Congenital microcephaly may follow intrauterine infections with rubella, CMV, Toxoplamosis. Congenital microcephaly is also a part of many chromosomal abnormalities and other syndromes. Most common conditions associated with primary microcephaly include:

· Gross chromosomal abnormalities
· Trisomy 18

· Trisomy 13
· Wolf-Hirschhorn syndrome
· Cri du Chat syndrome
· Partial deletion of long arm of 13
· Contigous gene syndromes
· Miller-Dieker syndrome
· Langer-Giedion syndrome
· Prader-Willi syndrome
· Aniridia-Wilms tumour syndrome
· Autosomal recessive disorder
· Johanson-Blizzard syndrome
· Seckel syndrome
· Smith-Lemli-OPitz syndrome
· Coffin-Siris syndrome (?)
· Rubinstein-Taybi syndrome
· Maternal PKU
Congenital (primary) microcephaly can also result from a variety of insults that cause anomalies of induction and migration. The condition may be autosomal recessive or associated with chromosomal disorders. The infants are abnormal at birth. They not only have a small head but also have characteristic facial and cranial configurations. Their rounded heads, with small or absent anterior fontanel and recessed or sloped forehead indicative of the shallow anterior cranial fossa, readily identify them as infants with severe morphologic cerebral abnormalities. Some demonstrate immediate signs of neurologic dysfunction such as hypotonicity, hypertonicity, or an abnormal cry, whereas others function surprisingly normally for the first few months of life.
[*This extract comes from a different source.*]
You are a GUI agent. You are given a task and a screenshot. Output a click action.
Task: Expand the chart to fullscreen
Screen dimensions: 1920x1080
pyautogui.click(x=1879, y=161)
Acquired microcephaly may result from perinatal infections such as herpes simplex, from intrapartum or neonatal hypoxic-ischemic insults, and from metabolic causes, including aminoacidurias and hypothyroidism. In these patients, head circumference is normal at birth, but the rate of brain growth is impaired, with resultant microcephaly.
Anencephaly is a variable malformation of brain development in which the cerebral hemispheres are virtually absent and brain stem structures are variably affected. There is a variable inherited component to this disorder. Antenatal diagnosis is aided by finding of elevated alpha-fetoprotein levels in amniocentesis. Furthurmore, the accompanying absence of bony structures of the skull leads to a characteristic froglike appearance on antenatal ultrasound. There is no possibility for long-term survival in these patients.
Lissencephaly is near-total or total absence of cerebral convolutions (agyria), reminiscent of fetal brain during the second to fourth months' gestation. This is a feature of many syndromes including Mueller-Dieker syndrome. The clinical picture includes microcephaly, hypotonia, and seizures, most commonly infantile spasms.
Pachygyria is characterized by relatively few broad gyri and shallow sulci. It appears to represent a developmental arrest of maturation and cell migration at a slightly later stage, with the result being abnormally broad, flat cerebral convolutions with a thick cerebral cortex. The ventricular system is slightly enlarged, and other anomalies, such as areas of gray matter heterotopia, are usually present in these types of malformed brains.
Polymicrogyria is more often associated with hydrocephalus than microcephaly and is characterized by either localized or generalized excessive and small cerebral convolutions. The clinical picture is one of mental retardation and spaticity, or hypotonia with active deep tendon reflexes ("atonic cerebral palsy").
Each infant with microcephaly deserves a complete evaluation and determinations of the cause if at all possible. This should include serologic studies for TORCH agent infections, CT scan, and amino acid screening. The presence of other somatic abnormalities may lead to chromosomal evaluation. There is no treatment for microcephaly.